POLICEd RL: Guaranteeing Safety in Reinforcement Learning
In this work I developed provable safety guarantees in Reinforcement Learning (RL). More specifically, I enforce hard constraints on a learned policy in closed-loop with a black-box environment. In this blog post I discuss how most of the safe RL literature cannot guarantee such constraint respect. Based on this observation, I devised POLICEd RL to solve this issue.
The main idea for POLICEd RL is to make the policy repulsive in the state-space region surrounding the constraint. This repulsive buffer will then push trajectories away from the constraint and guarantee its satisfaction. The policy learns to be repulsive as it receives penalties for each constraint violation during training. My key insight is to use the POLICE algorithm to make the policy affine in this buffer, which then allows to verify its repulsive character by only evaluating the policy at the vertices of the buffer. This discrete and small number of evaluations to guarantee safety contrasts with the typical approach of learning a safety certificate that needs to be evaluated everywhere on the state space to check if this learned certificate verifies the analytical safety conditions.

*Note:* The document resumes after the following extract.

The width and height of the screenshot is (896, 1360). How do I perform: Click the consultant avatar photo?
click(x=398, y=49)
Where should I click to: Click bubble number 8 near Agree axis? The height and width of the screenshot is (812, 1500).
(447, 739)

We illustrate POLICEd RL below on a simple 2D system and show that safety is guaranteed at the end of training. Without the affine policy, TD3 requires several orders of magnitude more training episodes to learn a policy pointing away from the constraint line on its whole length. For more details, checkout the paper and the website.

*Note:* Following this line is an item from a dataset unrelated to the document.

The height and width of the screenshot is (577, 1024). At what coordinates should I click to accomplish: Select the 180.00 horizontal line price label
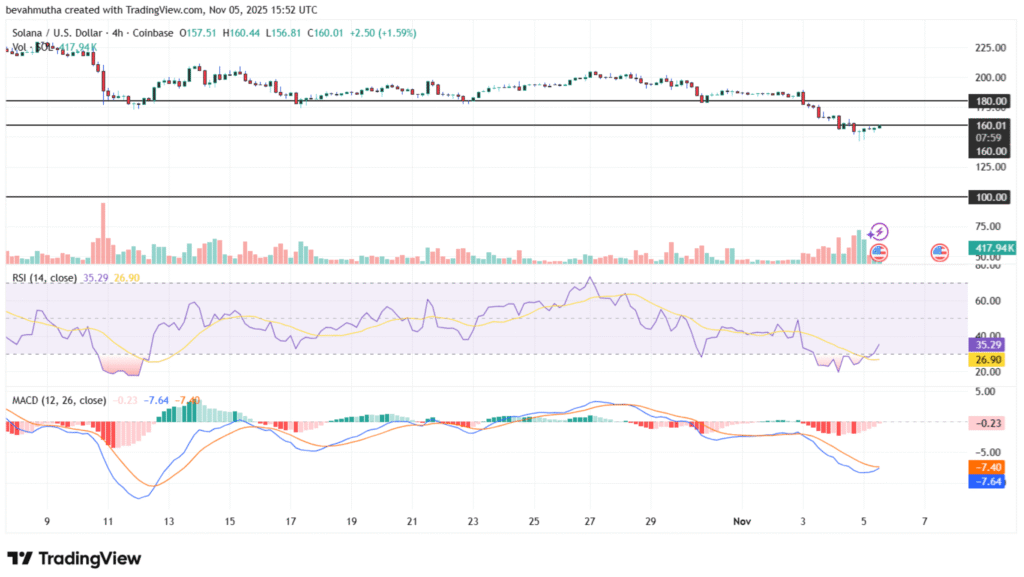993,101
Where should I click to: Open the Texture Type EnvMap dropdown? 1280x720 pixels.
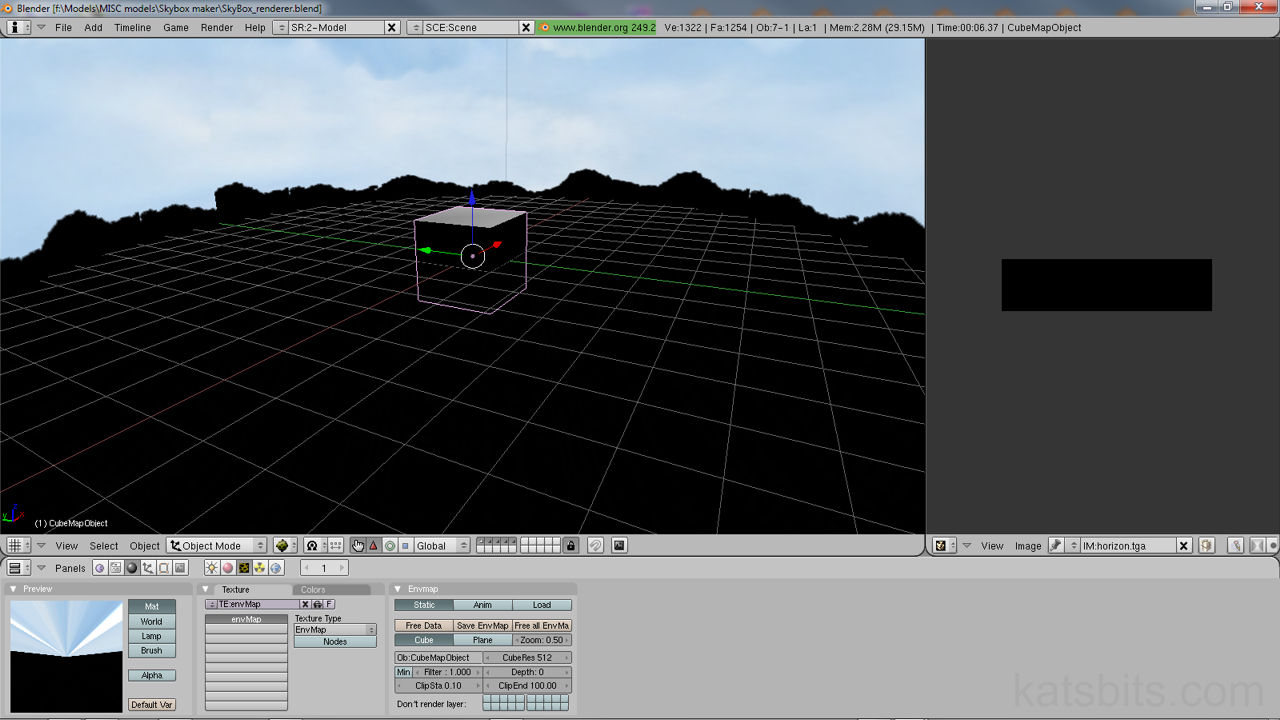coord(335,628)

The POLICEd policy is affine in the buffer region (green) and learns to push trajectories away from the constraint. The black-box dynamics are 2D and continuous, the RL algorithm is TD3.

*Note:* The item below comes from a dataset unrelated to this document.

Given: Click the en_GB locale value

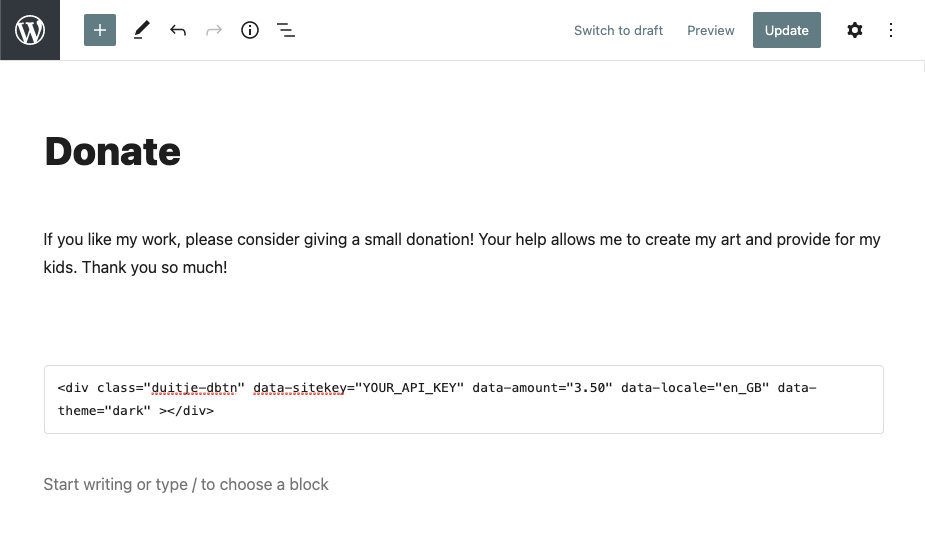Looking at the screenshot, I should click(x=741, y=388).
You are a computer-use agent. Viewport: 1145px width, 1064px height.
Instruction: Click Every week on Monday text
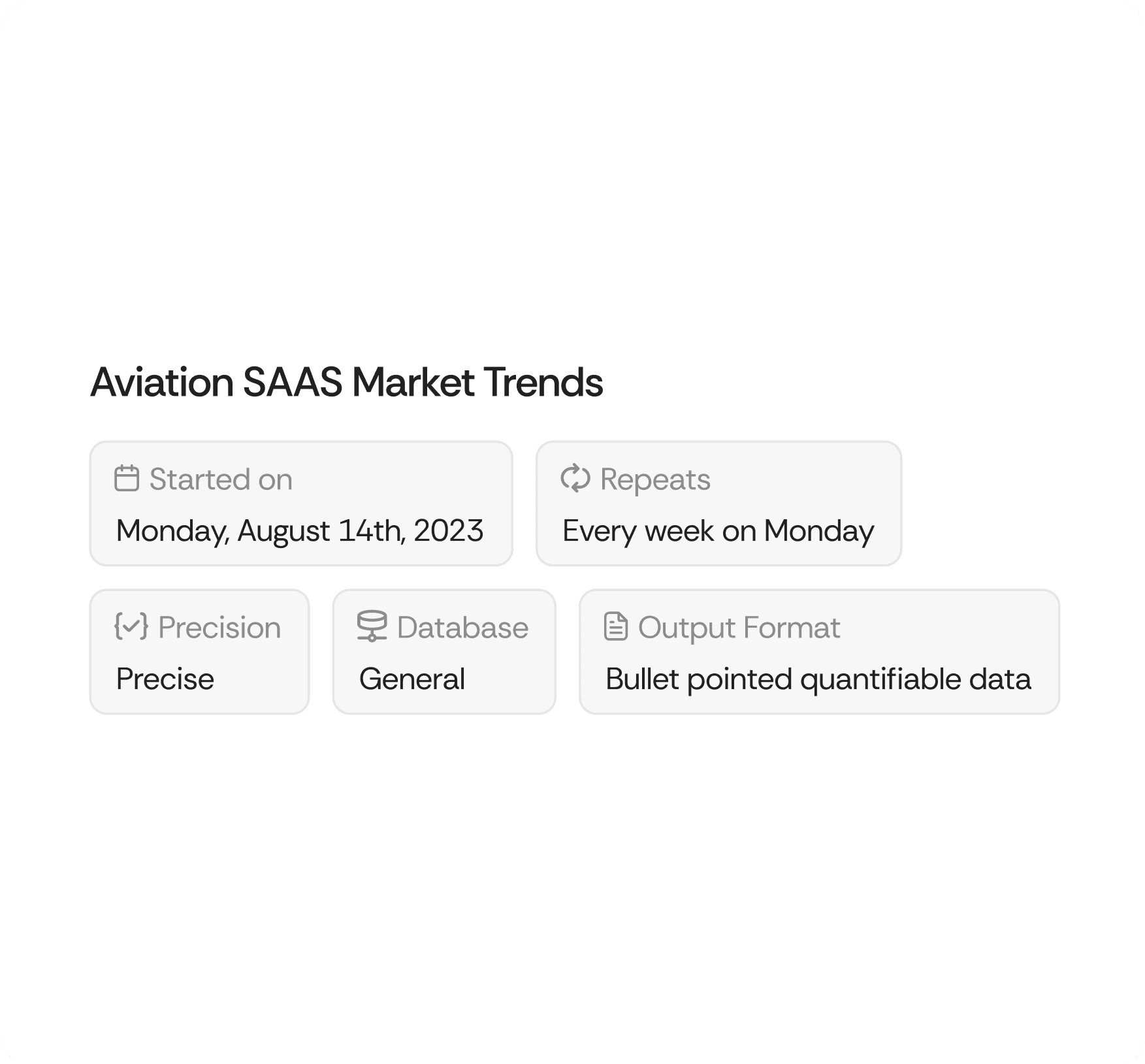tap(718, 531)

Resilience of Autonomous Systems
After docking to the International Space Station (ISS), the Nauka module suffered a software error causing its thrusters to misfire. In turn, these uncontrolled thrusters rotated the whole space station by 540° before being counteracted by other thrusters of the ISS. Motivated by such a scenario, my PhD thesis investigated the guaranteed resilience of autonomous systems to a similar class of malfunctions called partial loss of control authority over actuators. These malfunctions are characterized by actuators producing uncontrolled and undesirable outputs instead of following the controller’s commands. A loss of control authority can be caused, for instance, by a software bug as in the ISS example or by an adversarial takeover of some actuators of the system.
In this setting, I investigated the malfunctioning system's remaining capabilities to complete its mission in terms of resilient reachability and resilient trajectory tracking. I quantified the resilience of linear systems by comparing the reachability performance of the nominal dynamics with that of the worst-case malfunctioning dynamics. The resilience of driftless systems is quantified by the Maximax Minimax Quotient Theorem whose geometrical proof is illustrated on the video below.
I extended my resilience investigation to systems further inflicted with actuation delays preventing an immediate cancellation of the undesirable outputs. I illustrated my theory on a wide range of applications including an octocopter, a fighter jet model, and an orbital inspection mission illustrated by the following video.
For more details on resilience theory see this blog post.
Astrodynamics work
Other Research Work
Transient Safety of Microgrids
- To ensure transient safety in inverter-based microgrids, we develop a set invariance-based distributed safety verification algorithm for each inverter module. Applying Nagumo’s invariance condition, we construct a robust polynomial optimization problem to jointly search for safety-admissible set of control set-points and design parameters, under allowable disturbances from neighbors. We use sum-of-squares (SOS) programming to solve the verification problem and we perform numerical simulations using grid-forming inverters to illustrate the algorithm.
- This work has first been presented at the 2022 American Control Conference.